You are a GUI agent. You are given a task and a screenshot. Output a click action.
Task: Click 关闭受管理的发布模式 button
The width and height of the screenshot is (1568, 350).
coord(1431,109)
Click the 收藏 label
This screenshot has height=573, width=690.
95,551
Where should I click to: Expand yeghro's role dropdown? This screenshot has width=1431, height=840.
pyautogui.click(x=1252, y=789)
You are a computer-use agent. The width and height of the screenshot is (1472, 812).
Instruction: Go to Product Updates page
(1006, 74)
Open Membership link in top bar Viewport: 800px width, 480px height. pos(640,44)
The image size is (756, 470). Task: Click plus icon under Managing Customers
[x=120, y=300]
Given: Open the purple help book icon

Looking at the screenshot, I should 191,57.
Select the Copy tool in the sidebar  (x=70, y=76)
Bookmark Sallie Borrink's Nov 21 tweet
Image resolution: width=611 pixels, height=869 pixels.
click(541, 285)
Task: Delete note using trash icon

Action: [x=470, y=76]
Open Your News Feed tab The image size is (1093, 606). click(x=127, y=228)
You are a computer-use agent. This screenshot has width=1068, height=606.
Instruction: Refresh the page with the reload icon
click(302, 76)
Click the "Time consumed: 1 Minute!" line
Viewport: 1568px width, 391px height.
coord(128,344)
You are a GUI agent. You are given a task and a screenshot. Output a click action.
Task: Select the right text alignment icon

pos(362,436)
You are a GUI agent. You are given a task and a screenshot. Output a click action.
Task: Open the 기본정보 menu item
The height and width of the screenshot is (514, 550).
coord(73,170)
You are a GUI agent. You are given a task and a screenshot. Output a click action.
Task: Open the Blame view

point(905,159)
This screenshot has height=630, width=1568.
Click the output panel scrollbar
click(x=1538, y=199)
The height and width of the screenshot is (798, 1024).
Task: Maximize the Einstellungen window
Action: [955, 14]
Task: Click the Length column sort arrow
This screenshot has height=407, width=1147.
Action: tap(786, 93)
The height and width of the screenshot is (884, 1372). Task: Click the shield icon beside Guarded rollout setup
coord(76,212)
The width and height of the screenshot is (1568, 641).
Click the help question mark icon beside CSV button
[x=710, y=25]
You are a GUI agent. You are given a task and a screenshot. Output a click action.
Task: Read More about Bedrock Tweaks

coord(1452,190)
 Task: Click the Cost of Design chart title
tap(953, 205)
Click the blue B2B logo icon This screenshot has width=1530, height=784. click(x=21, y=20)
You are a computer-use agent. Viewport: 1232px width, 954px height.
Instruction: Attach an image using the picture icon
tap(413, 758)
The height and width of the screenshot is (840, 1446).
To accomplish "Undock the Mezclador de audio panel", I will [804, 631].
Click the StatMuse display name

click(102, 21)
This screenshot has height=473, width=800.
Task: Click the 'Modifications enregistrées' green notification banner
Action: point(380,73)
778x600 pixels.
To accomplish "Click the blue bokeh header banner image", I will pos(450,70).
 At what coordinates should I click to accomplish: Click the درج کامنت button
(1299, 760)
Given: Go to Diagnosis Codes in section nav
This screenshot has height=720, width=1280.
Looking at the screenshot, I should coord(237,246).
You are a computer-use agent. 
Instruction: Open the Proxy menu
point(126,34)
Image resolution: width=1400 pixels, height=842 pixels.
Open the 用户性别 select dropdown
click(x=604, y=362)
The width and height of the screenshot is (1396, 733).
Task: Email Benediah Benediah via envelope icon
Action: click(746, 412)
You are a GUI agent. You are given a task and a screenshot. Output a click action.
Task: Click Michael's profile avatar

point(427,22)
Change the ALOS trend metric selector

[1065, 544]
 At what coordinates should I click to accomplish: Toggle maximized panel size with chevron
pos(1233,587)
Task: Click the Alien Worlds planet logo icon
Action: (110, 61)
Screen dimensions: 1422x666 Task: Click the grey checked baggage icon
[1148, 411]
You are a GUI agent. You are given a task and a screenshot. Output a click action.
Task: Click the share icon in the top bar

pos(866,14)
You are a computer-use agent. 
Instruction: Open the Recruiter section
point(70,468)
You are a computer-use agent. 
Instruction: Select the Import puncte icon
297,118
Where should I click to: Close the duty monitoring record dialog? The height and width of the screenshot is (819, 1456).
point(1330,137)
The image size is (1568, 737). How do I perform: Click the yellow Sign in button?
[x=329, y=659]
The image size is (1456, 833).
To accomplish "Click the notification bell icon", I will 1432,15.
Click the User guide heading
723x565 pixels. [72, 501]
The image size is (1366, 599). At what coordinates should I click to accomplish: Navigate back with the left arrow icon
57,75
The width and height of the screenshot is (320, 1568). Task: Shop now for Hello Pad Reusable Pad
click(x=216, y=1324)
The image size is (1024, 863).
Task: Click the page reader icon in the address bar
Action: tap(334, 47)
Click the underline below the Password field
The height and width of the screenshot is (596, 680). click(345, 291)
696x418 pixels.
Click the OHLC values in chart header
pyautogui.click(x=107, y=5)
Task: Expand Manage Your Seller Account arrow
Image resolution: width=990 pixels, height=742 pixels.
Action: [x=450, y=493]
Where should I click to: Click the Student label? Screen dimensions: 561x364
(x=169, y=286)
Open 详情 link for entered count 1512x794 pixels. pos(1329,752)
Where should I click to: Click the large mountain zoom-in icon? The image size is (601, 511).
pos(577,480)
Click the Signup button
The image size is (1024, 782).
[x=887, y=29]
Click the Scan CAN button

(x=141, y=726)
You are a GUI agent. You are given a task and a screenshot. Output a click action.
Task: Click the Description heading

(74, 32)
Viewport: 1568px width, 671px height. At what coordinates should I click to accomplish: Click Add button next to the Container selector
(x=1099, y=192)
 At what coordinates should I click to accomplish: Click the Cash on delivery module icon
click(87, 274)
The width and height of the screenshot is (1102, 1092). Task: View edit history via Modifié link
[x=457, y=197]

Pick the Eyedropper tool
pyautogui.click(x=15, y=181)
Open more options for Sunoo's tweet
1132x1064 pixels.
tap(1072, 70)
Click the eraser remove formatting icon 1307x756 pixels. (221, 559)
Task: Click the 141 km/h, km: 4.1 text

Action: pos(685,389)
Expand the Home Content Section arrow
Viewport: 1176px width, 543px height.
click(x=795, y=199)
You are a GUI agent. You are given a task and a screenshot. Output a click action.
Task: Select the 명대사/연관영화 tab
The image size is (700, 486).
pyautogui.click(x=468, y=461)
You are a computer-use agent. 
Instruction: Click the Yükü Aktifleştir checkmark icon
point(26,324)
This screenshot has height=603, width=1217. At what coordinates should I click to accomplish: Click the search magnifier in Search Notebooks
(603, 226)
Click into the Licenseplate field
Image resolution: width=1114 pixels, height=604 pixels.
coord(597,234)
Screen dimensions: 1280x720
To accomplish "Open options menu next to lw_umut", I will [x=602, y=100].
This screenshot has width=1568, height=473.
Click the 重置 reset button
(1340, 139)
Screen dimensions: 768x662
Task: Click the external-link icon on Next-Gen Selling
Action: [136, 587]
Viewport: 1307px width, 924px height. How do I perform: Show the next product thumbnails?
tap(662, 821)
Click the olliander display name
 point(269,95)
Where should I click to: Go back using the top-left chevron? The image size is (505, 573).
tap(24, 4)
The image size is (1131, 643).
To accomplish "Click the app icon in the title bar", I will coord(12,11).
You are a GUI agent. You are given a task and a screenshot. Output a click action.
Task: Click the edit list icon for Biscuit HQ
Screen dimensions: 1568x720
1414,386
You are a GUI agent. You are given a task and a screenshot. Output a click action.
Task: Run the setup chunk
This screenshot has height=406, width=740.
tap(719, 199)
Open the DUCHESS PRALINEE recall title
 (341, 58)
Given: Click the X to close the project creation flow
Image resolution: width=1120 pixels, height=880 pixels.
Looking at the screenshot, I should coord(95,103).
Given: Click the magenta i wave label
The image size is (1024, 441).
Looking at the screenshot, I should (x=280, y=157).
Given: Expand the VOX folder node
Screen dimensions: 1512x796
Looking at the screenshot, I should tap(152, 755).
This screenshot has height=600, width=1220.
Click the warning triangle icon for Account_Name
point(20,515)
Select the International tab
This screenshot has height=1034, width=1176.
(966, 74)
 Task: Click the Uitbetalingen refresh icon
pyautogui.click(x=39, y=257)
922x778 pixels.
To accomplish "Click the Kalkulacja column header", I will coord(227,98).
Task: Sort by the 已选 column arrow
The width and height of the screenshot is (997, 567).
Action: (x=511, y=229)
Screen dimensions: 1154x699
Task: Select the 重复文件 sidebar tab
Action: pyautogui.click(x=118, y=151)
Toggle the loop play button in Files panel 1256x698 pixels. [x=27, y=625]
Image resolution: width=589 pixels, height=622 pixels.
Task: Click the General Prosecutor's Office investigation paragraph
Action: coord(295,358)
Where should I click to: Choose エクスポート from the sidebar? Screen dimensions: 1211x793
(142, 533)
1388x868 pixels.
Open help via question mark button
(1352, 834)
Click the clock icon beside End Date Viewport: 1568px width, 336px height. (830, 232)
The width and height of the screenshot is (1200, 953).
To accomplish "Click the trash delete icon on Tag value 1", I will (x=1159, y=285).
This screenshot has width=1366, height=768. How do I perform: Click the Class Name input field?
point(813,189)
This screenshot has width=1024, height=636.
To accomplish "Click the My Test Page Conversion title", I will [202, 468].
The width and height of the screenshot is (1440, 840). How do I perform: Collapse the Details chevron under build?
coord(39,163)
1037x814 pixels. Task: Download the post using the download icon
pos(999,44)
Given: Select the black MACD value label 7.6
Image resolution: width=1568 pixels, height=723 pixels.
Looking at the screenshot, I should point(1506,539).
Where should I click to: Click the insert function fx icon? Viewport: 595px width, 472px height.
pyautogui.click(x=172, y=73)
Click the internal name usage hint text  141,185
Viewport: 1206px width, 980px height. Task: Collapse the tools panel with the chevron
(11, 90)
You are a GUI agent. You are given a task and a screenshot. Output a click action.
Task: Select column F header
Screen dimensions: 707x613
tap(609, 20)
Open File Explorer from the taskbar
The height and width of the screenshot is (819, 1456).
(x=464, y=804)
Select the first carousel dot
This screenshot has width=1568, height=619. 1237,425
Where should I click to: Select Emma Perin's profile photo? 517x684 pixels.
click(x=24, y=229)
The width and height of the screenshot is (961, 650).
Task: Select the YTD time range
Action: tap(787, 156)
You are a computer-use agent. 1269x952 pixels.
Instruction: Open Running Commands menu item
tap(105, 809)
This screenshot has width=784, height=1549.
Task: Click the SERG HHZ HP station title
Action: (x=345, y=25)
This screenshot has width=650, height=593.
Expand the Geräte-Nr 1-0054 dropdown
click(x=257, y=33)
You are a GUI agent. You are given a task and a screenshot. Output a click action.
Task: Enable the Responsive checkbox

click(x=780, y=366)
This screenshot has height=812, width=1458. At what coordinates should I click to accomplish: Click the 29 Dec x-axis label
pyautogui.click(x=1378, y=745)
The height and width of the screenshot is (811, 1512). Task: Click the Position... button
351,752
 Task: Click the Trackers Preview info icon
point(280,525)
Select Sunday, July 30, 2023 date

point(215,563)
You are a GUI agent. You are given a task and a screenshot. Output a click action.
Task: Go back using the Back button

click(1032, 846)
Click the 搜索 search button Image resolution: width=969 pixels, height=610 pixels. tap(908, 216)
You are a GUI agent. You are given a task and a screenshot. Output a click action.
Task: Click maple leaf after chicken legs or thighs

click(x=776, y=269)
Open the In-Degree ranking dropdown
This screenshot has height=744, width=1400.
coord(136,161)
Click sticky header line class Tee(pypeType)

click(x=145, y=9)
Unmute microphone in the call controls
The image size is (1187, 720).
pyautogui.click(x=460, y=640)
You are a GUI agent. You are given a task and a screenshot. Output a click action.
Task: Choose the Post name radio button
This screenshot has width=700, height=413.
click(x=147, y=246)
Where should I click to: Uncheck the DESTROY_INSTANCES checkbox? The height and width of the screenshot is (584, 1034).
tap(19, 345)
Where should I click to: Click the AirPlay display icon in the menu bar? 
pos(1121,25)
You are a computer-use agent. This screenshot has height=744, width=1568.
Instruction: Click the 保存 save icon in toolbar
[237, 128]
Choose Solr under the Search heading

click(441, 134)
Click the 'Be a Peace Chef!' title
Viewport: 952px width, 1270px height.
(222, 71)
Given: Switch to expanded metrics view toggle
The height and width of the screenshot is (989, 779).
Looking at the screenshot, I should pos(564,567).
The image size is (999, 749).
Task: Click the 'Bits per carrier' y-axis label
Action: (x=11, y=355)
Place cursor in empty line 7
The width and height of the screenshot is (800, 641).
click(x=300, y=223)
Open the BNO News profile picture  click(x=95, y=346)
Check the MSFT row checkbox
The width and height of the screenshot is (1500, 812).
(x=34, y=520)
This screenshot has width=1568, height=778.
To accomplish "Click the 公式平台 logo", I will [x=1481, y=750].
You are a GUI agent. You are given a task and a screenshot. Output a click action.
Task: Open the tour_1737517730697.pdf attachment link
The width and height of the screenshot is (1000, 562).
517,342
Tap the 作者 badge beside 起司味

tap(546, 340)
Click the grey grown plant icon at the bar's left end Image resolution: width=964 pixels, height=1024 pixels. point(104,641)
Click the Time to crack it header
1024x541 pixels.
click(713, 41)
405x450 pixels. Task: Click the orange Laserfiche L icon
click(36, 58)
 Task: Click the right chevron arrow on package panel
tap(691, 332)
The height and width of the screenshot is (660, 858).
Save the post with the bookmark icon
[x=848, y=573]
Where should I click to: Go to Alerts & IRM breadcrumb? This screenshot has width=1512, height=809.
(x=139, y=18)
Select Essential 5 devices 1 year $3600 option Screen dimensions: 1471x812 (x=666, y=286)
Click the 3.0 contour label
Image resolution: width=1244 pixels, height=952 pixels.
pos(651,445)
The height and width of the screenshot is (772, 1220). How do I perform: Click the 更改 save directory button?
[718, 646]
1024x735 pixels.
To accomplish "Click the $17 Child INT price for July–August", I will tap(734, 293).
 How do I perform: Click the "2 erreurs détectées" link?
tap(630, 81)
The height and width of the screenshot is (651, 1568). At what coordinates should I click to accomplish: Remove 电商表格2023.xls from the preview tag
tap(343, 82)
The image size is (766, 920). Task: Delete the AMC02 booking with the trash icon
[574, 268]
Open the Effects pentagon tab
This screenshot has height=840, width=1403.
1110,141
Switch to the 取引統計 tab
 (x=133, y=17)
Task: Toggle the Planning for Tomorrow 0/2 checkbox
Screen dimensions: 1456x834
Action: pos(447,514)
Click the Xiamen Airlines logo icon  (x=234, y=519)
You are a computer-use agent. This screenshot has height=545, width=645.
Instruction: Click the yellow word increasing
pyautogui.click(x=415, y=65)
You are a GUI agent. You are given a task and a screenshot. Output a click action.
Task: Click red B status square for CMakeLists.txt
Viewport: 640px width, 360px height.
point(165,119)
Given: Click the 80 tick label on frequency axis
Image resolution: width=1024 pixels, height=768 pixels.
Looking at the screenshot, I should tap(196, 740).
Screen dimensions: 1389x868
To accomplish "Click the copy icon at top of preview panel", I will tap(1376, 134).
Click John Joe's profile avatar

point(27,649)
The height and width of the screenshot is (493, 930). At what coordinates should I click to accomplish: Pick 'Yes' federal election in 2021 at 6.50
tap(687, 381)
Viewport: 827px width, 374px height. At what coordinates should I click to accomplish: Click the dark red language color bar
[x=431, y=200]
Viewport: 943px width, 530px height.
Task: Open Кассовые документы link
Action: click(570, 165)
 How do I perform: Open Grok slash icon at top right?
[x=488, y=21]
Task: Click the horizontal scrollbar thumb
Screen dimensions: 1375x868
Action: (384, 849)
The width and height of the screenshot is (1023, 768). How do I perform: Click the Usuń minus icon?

WHAT TO PRODUCE:
Reproduce the listing without any changes, starting with the line that contains "The image size is (756, 470)." and continuing through the line that contains "Select the Copy".

TASK OUTPUT:
The image size is (756, 470). Task: Click plus icon under Managing Customers
[x=120, y=300]
Given: Open the purple help book icon

Looking at the screenshot, I should 191,57.
Select the Copy tool in the sidebar  (x=70, y=76)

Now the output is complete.